__Task instructions__:
Render every line of the listing below as a numbered list, leaving out blank lines and all pictures.

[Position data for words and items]
-.-.-
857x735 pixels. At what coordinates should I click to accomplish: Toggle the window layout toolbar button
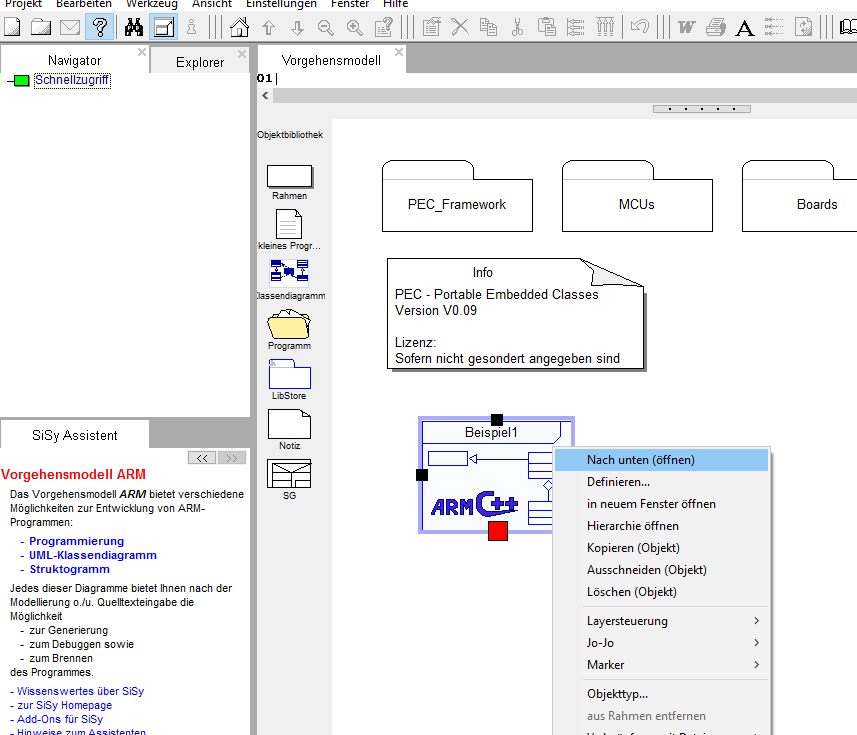pos(164,27)
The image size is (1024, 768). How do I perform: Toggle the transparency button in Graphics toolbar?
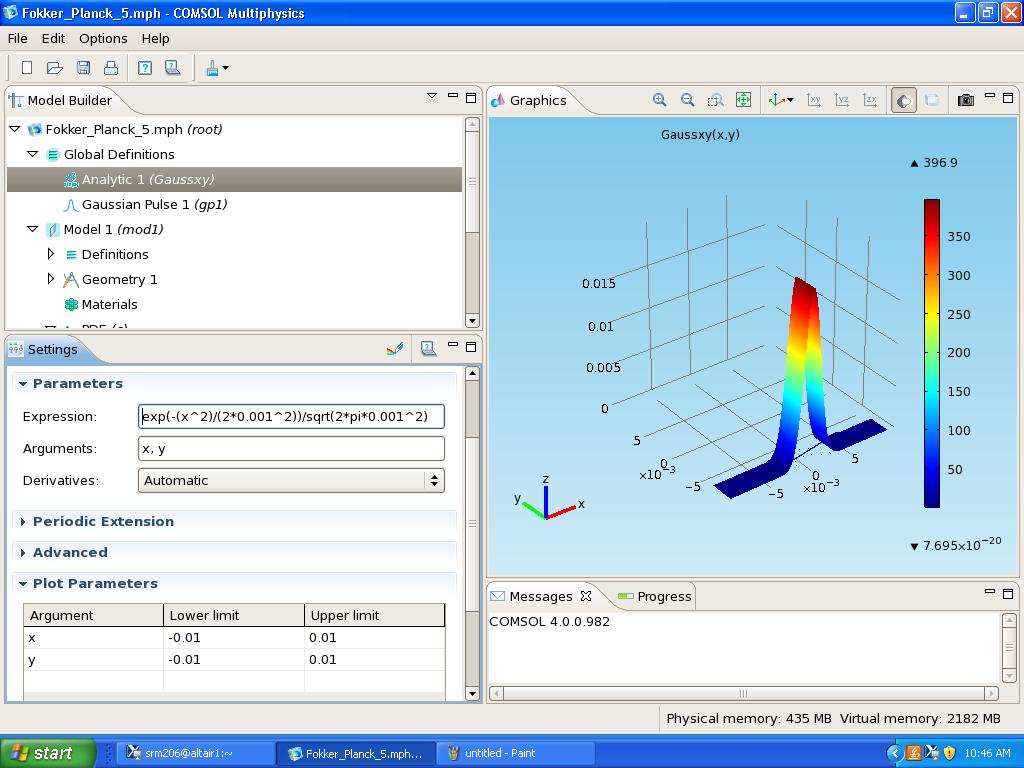coord(931,100)
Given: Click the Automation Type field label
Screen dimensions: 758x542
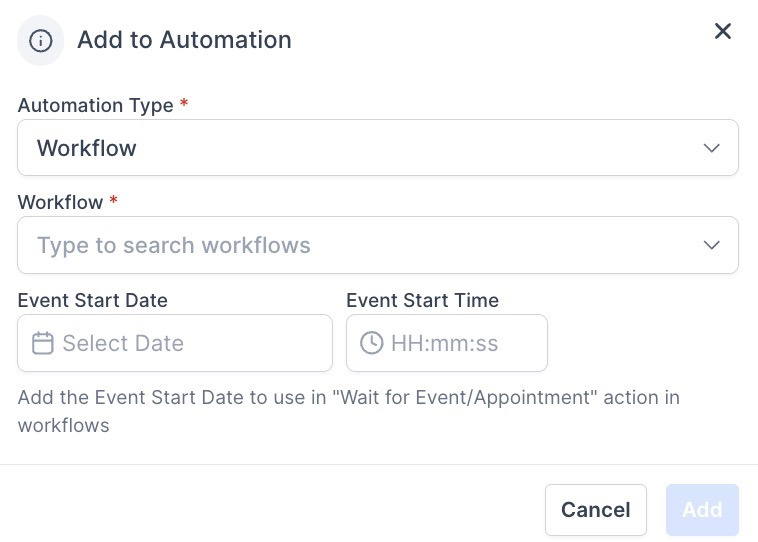Looking at the screenshot, I should (x=95, y=105).
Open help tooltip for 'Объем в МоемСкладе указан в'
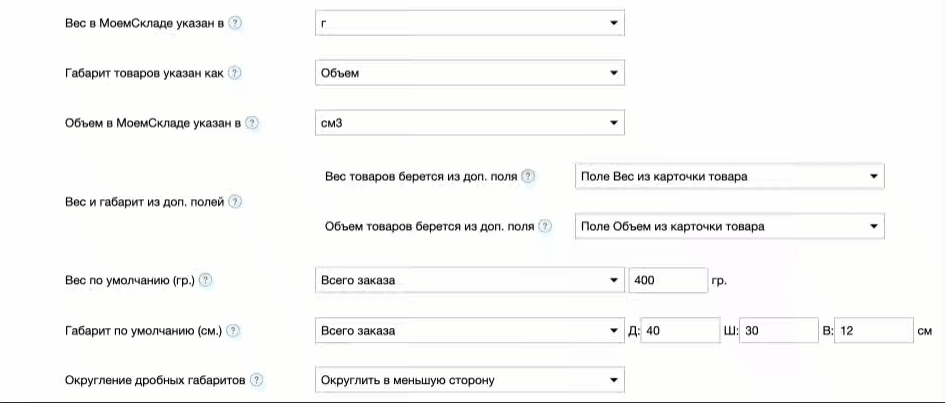 coord(252,123)
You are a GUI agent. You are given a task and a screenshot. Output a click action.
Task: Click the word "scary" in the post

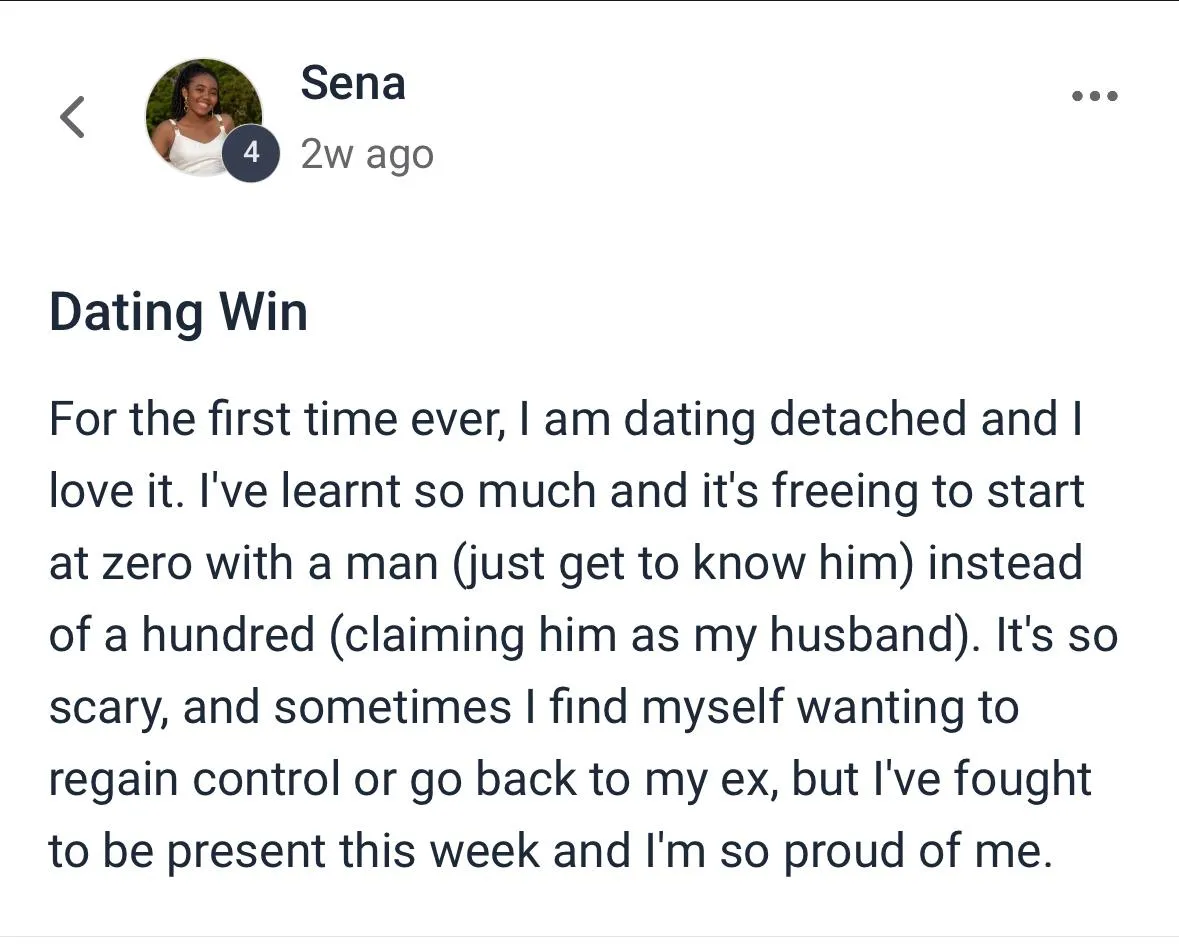106,707
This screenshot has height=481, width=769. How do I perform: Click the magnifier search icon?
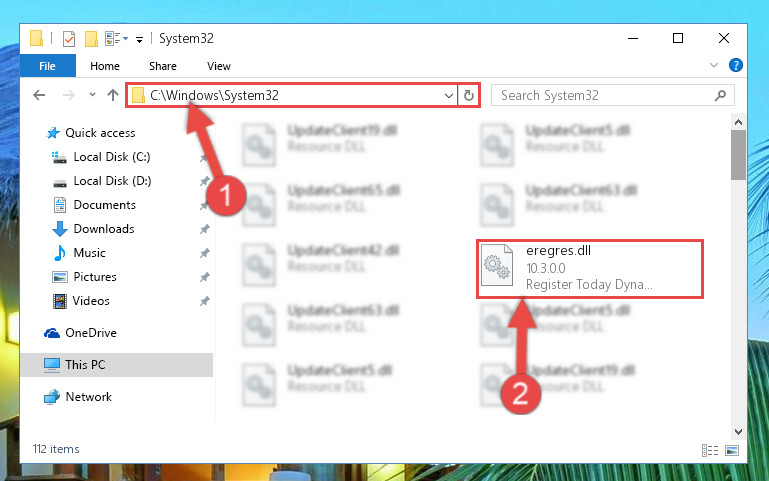[x=720, y=96]
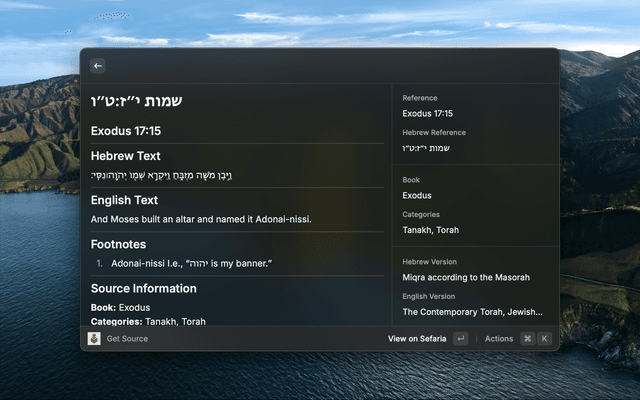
-.-.-
__Solution to this task__:
1. 857x735 pixels. At what coordinates should I click to accomplish: Toggle the window layout toolbar button
2. pos(164,27)
3. The image size is (1024, 768). How do I perform: Toggle the transparency button in Graphics toolbar?
4. coord(931,100)
5. Given: Click the Automation Type field label
6. Screen dimensions: 758x542
7. Looking at the screenshot, I should (x=95, y=105).
8. Open help tooltip for 'Объем в МоемСкладе указан в'
9.  coord(252,123)
10. You are a GUI agent. You are given a task and a screenshot. Output a click action.
11. Task: Click the word "scary" in the post
12. 106,707
13. This screenshot has height=481, width=769. How do I perform: Click the magnifier search icon?
14. [x=720, y=96]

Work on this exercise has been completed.